Мать следила за мной в своей обычной критической манере. Она села рядом и показала мне пьесу, которую разучила по купленному ею самоучителю для начинающих. Она играла медленно, двумя руками. Я смотрела на нее, но видела только музыку. Она объясняла мне, что одни ноты — верхние, другие — нижние, про расстояние между ними…
Но музыка по нотам меня не интересовала. Я слонялась по дому и, дождавшись, когда матери не будет рядом, снова садилась за фортепиано и играла — только на высоких, «звенящих» нотах.

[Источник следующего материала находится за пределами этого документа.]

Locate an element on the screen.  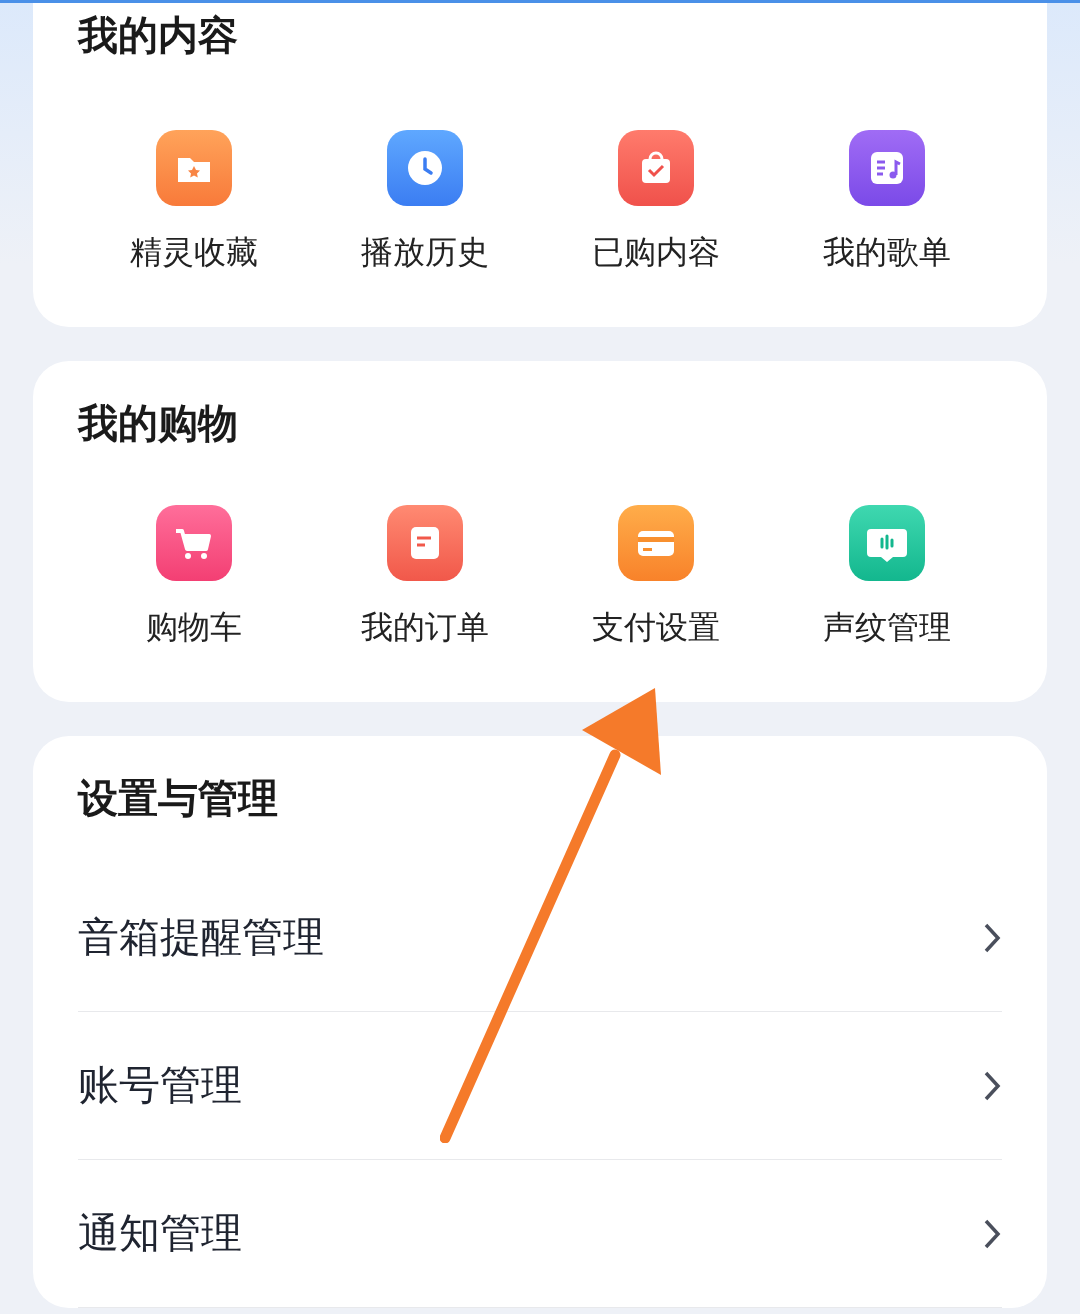
shortcut-label: 我的歌单 is located at coordinates (886, 252).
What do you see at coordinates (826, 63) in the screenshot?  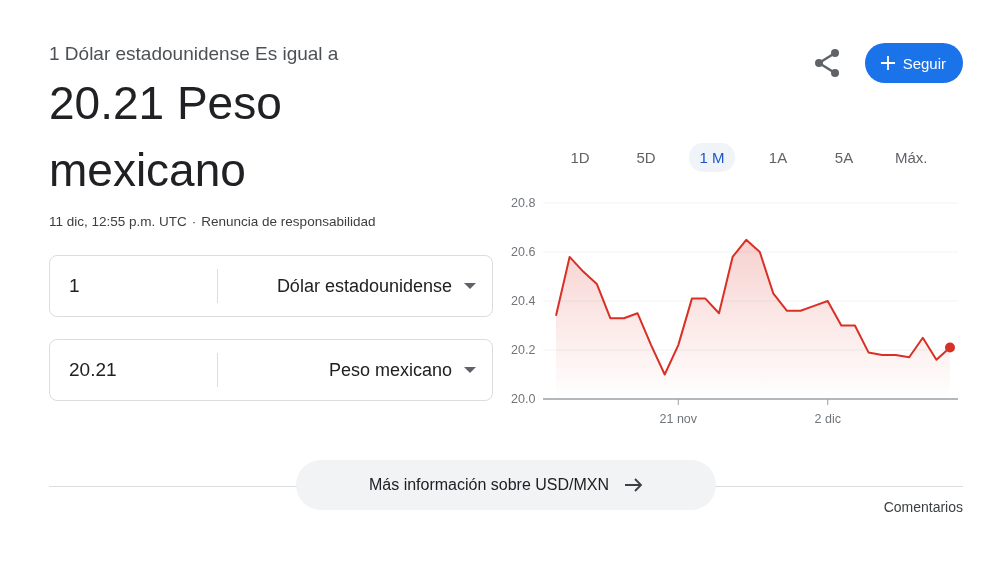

Однажды я сочинила прекрасную музыкальную пьесу — классический вальс, с мелодией и аккомпанементом. Мать вошла в комнату и застала меня врасплох.
— Я знаю, что это, — сварливо заметила она.
— Это я сочинила, — ответила я.
— Вовсе и не ты! — возразила она. — Это Бетховен!
Она хотела меня задеть — но так и не догадалась, как это мне польстило. Думаю, не стоит винить ее за ревность. Ведь я, как Мидас, одним прикосновением превращала в золото все, чем она так восхищалась и в чем так преуспевала ее сестра — любое творчество.
Свою тревогу мать успокаивала мыслью, что человек, подбирающий мелодии на слух, никогда не научится играть по-настоящему, то есть по нотам. В страстном желании превзойти собственную дочь — вовсе не желавшую с ней состязаться — она начала брать уроки музыки и вскоре достигла больших успехов.
Как будто желая доказать свою правоту, она повела и меня на вступительный урок. Преподавательница сразу велела мне «забыть все, что я знаю о музыке — точнее, думаю, что знаю». По-видимому, метод ее состоял в том, чтобы избавить учеников от неверно усвоенных навыков, а затем начать учить музыке «правильно».